Cuppy thought for a moment, looking pensive. Then it struck him.
"They're all connected to the sewer, or go over it." he said.
"Bingo. That's also where the leprechaun punched into this world from, where the maintenance tunnel you remember seeing before you woke up here runs through all the way under the reservoir, and-" Freyja said.
"Where he gobbled up that black gunk too." Cuppy snapped his fingers.
"That stuff has dangerous mutagenic properties, based on what you encountered. Why would it be running through the sewer pipes under the city? The storage area in the park, the maintenance tunnel, even the block near the towers where Richie first saw the fog are all really close to sewer junctures where that liquid could be moving through unchecked." Freyja said. "Those same places all feel dangerous too."
"Do you think you're sensing that black stuff?" Cuppy asked.
"I'm not sure, but that's my best guess." Freyja said, absentmindedly playing with her earrings.

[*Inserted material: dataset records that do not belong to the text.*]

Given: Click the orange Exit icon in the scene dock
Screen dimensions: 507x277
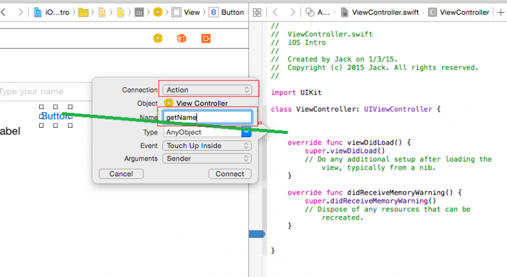Looking at the screenshot, I should pos(206,39).
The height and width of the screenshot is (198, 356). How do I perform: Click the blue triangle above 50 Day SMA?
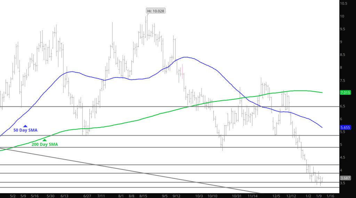tap(25, 125)
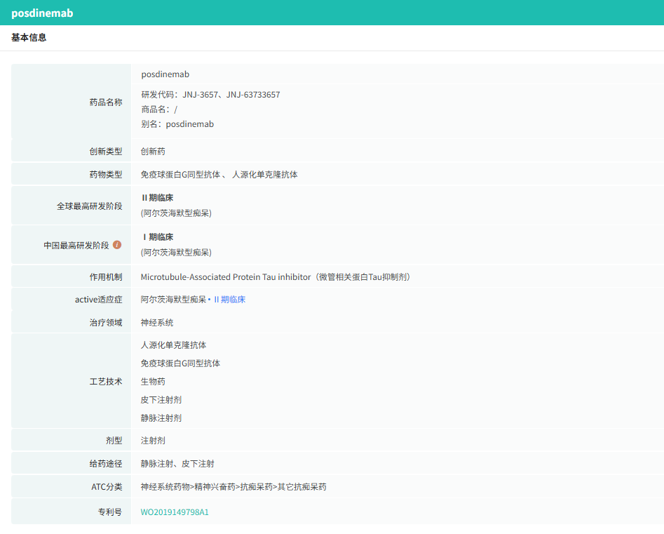Select the 基本信息 section tab
The height and width of the screenshot is (534, 664).
click(29, 38)
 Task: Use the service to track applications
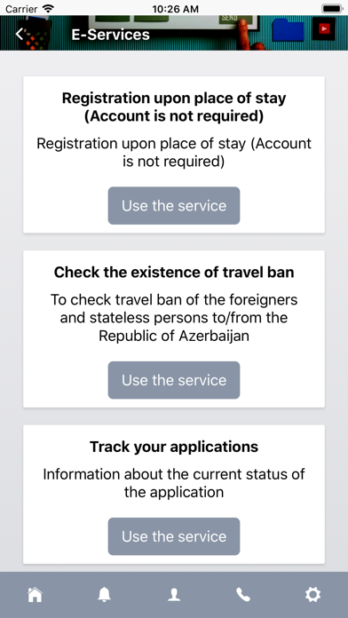pos(174,536)
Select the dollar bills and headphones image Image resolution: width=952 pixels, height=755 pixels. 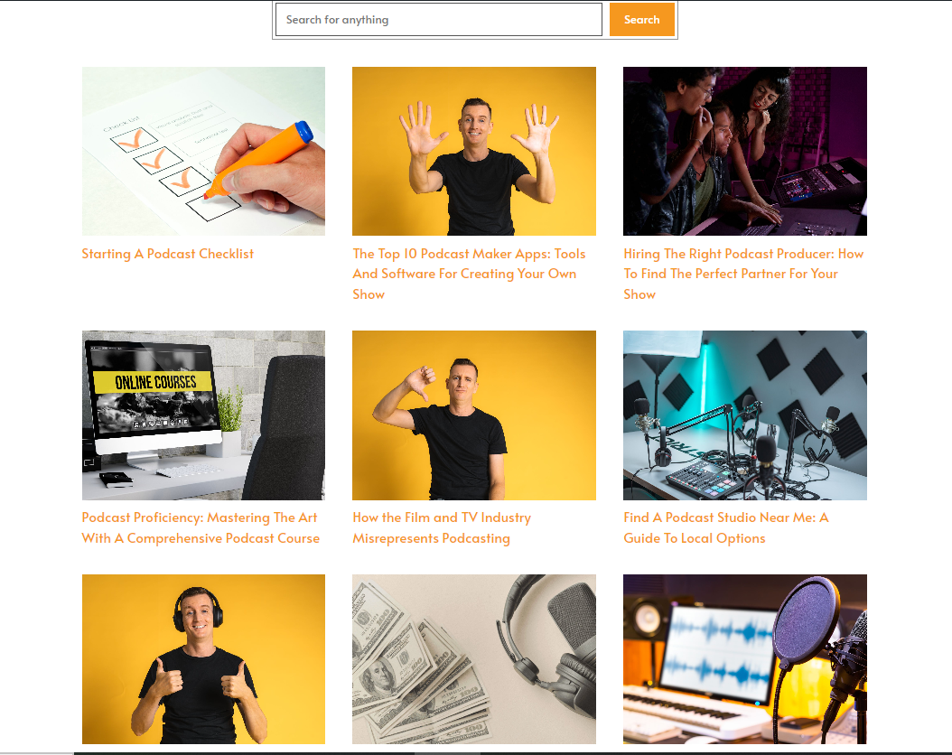point(474,659)
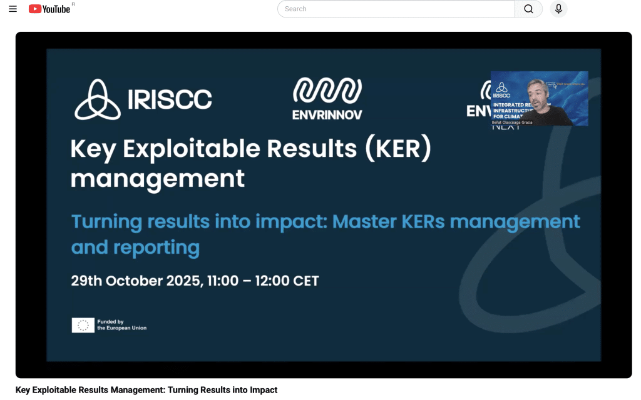Click the FI country code beside YouTube logo
641x400 pixels.
tap(73, 4)
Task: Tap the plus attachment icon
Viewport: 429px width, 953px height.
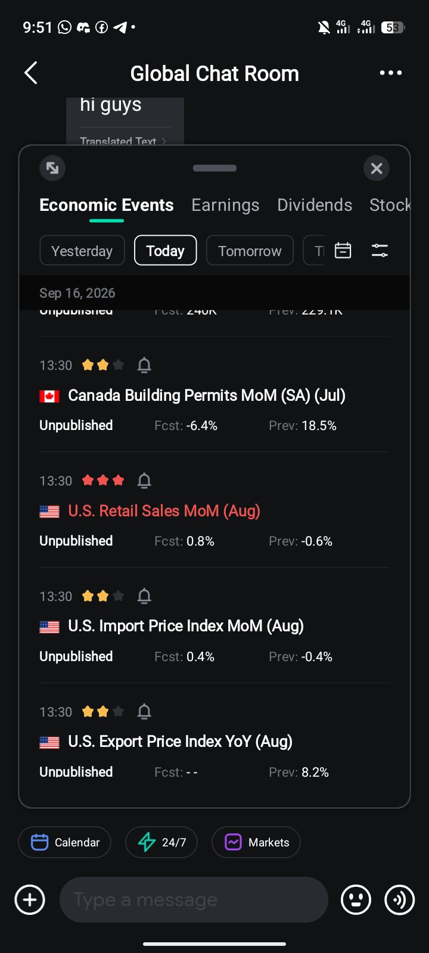Action: coord(30,899)
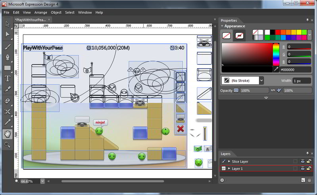Toggle the lock on Layer 1
Screen dimensions: 317x195
309,169
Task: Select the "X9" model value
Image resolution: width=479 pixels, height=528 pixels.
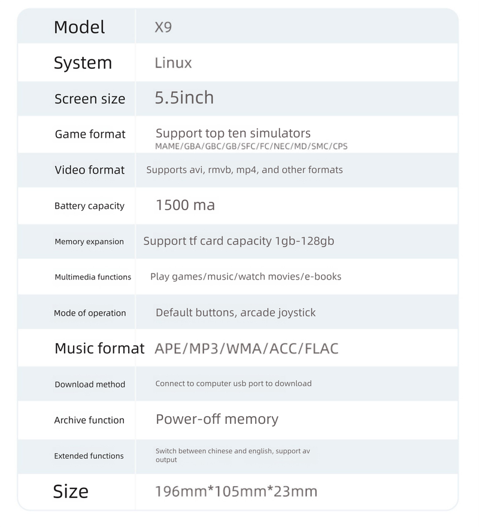Action: tap(163, 27)
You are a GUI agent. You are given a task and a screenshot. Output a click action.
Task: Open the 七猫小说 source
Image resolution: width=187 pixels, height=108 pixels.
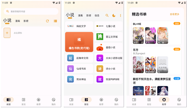point(109,26)
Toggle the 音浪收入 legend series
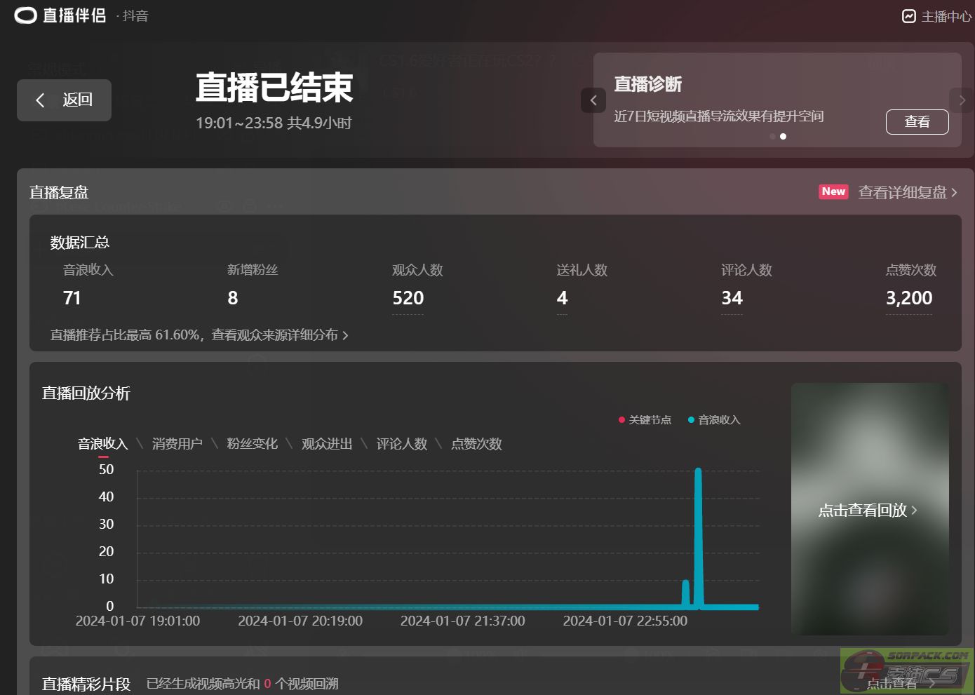The height and width of the screenshot is (695, 975). pos(714,420)

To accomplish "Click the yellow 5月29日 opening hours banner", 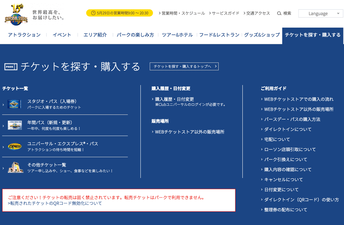I will (119, 13).
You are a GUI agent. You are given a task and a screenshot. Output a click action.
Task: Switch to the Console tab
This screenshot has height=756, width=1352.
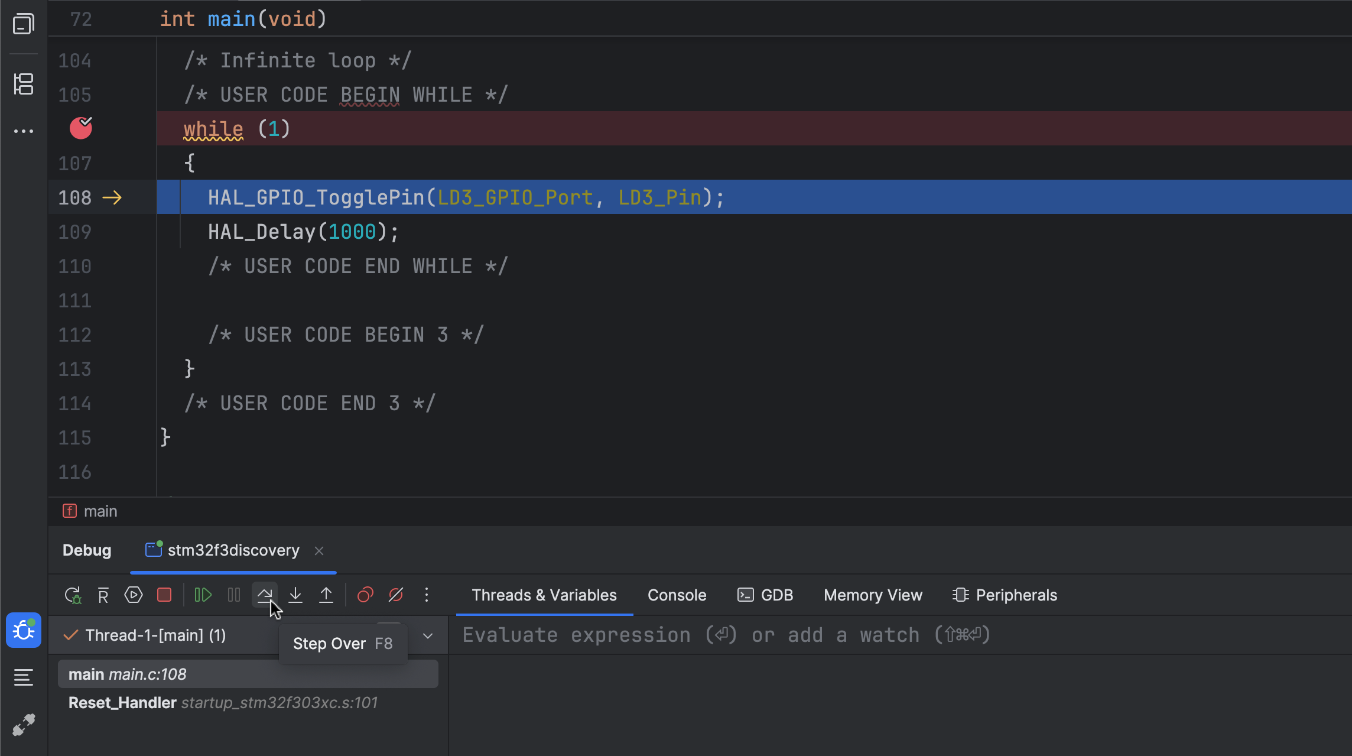tap(677, 595)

"There's some connection between that stuff flowing in the sewers, and the monsters invading the city from those fog clouds, but I'm not sure what." Cuppy adopted a thinker pose.
"And we still don't know where the tunnels and Richie's cereal killer fit in. The air was clear each of those times, right?" she asked.
"Yeah. Not a wisp of fog in sight." Cuppy nodded.
"I don't remember any either, but then again, I can't remember what happened in the Backyards anyways. It feels like a fading dream where all the details are gone, and all I've got left is an idea of what it felt like." Freyja frowned.
Her ears laid back, and she looked up over the trees, off into the distance where a new fogbank was forming and beginning to coil toward the sky. “Well, speak of the devil.” she muttered.
“Fiddlesticks, that’s in the direction of the complex. I wonder if our otherworldly friends decided to come knocking?” Cuppy scratched his head.
“I can get us there in like twenty minutes if we ride.” Freyja said, batting at her ear and beginning to shift her nose into the black snout of a wolf.
“Make it happen, we’ve got places to be.” Cuppy nodded.